Revisiting the Analog Odyssey of Beck’s Mellow Gold - Rock and Roll Globe

Revisiting the Analog Odyssey of Beck’s Mellow Gold

A meditation on the accidental fame of 1994’s slacker supreme

Mellow Gold on cassette (Image: Discogs)

The irony with Beck is he wasn’t being ironic: “I sleep in slime / I just got signed,” “I ain’t gonna work for no soul suckin’ jerk,” “Whiskey-stained bucktoothed backwoods creep / Grizzly bear motherfucker never goes to sleep,” “I was born in this hotel / Washing dishes in the sink / Magazines and free soda / Trying hard not to think,” “It’s a new age letdown in my face.”

Sound a bit more like an “$4-an-hour job” working stiff  “trying to stay alive” in Los Angeles? Highlight the right lines on his unlikely major-label breakthrough Mellow Gold and you get a portrait of a narrator as depressed as Kurt Cobain, with significantly more overt references to the working-class life. His stream-of-consciousness lyrical style originated from performing his folk ditties to indifferent audiences in coffeehouses and improvising on the spot to see if anyone even cared. Even the “Come on, motherfucker, put your clothes on” vérité recording at the start of “Truckdrivin’ Neighbors Downstairs (Yellow Sweat)” comes from Beck’s real-life neighbors fighting.

But as with Mellow Gold, let’s start with “Loser,” one of the most auspicious debut singles from any generation and one of the greatest songs, bar none. The unknown Beck Hansen met Rap-A-Lot producer Carl Stephenson of Geto Boys fame between stretches of homelessness, who looped one of Beck’s slide guitar bits, added his own sitar playing and other parts, while Beck tried to emulate Chuck D’s rapping and ended up writing his most iconic tune about how miserably he failed at this. Unlike Cobain, humor was Beck’s armor and with songs like “MTV Makes Me Want to Smoke Crack,” he tapped into world of fellow jaded goofballs who felt they were all sharing the same absurdist inside joke, fueled by more than a little hurt.

 

VIDEO: Beck “Loser”

The song arrived at a time when Radiohead had his peers identifying as a “Creep” (and “a weirdo”) and the Beastie Boys made guitar-wielders all over the burgeoning Alternative Nation comfortable with beats and drum loops and rapping. “Loser” neatly tied all of this and plenty of Pavement’s straight-faced meta-humor in a bow, but the tune was anything but neat.
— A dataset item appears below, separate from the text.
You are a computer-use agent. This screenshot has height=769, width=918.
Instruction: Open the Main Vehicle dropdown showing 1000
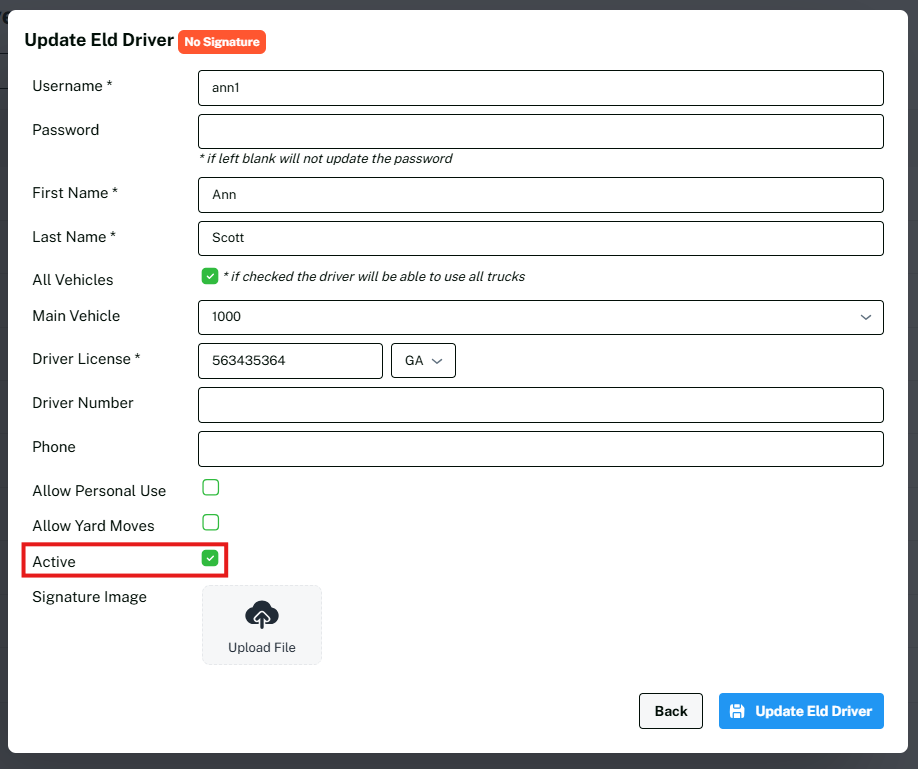(540, 317)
The lurching stumble of the verses’ meter, unforgettable ad libs (“get crazy with the Cheese Whiz”) and the indelible singsong catchiness of the hook, not to mention those slide and sitar riffs, all made for an obvious classic, to everyone but Beck, who thought it was mid until it took off faster than he could process and started making him more money than he’d ever seen.

Perhaps “Loser” got its “slacker anthem” reputation from being made mostly in six hours and sounding like it, but Beck always rejected this characterization. He was game to ride the wave for a bit as the nonsense poet of the ‘90s that the alternative and pop audience wanted from “Loser,” but he mostly emptied out any remaining wackiness from his muse with 1999’s Midnite Vultures, a Prince-electro pastiche with room for banjo and arena-rock riffs. He was never a convincingly funny artist again after 2002’s Sea Change, only halfheartedly returning to deadpan rapping and sampladelica on Guero, the last time he was really pushed for airplay dominance, and scattered moments thereafter.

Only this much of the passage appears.